═════ Information provided

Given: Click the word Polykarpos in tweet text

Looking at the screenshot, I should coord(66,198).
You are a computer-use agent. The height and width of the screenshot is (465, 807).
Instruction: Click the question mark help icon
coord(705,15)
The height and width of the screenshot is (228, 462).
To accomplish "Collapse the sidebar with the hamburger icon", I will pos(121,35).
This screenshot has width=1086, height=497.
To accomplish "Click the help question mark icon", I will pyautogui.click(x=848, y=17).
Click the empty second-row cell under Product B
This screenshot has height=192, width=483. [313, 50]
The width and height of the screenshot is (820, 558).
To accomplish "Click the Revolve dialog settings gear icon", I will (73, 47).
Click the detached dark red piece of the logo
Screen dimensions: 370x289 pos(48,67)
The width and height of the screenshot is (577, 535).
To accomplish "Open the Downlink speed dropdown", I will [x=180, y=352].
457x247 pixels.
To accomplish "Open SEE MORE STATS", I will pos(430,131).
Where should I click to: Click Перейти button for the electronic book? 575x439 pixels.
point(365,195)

══════════

Your task: Every record needs to be written out again, exactly as it was given.

Finished exercise:
Given: Click the word Polykarpos in tweet text

Looking at the screenshot, I should coord(66,198).
You are a computer-use agent. The height and width of the screenshot is (465, 807).
Instruction: Click the question mark help icon
coord(705,15)
The height and width of the screenshot is (228, 462).
To accomplish "Collapse the sidebar with the hamburger icon", I will pos(121,35).
This screenshot has width=1086, height=497.
To accomplish "Click the help question mark icon", I will pyautogui.click(x=848, y=17).
Click the empty second-row cell under Product B
This screenshot has height=192, width=483. [313, 50]
The width and height of the screenshot is (820, 558).
To accomplish "Click the Revolve dialog settings gear icon", I will (73, 47).
Click the detached dark red piece of the logo
Screen dimensions: 370x289 pos(48,67)
The width and height of the screenshot is (577, 535).
To accomplish "Open the Downlink speed dropdown", I will [x=180, y=352].
457x247 pixels.
To accomplish "Open SEE MORE STATS", I will pos(430,131).
Where should I click to: Click Перейти button for the electronic book? 575x439 pixels.
point(365,195)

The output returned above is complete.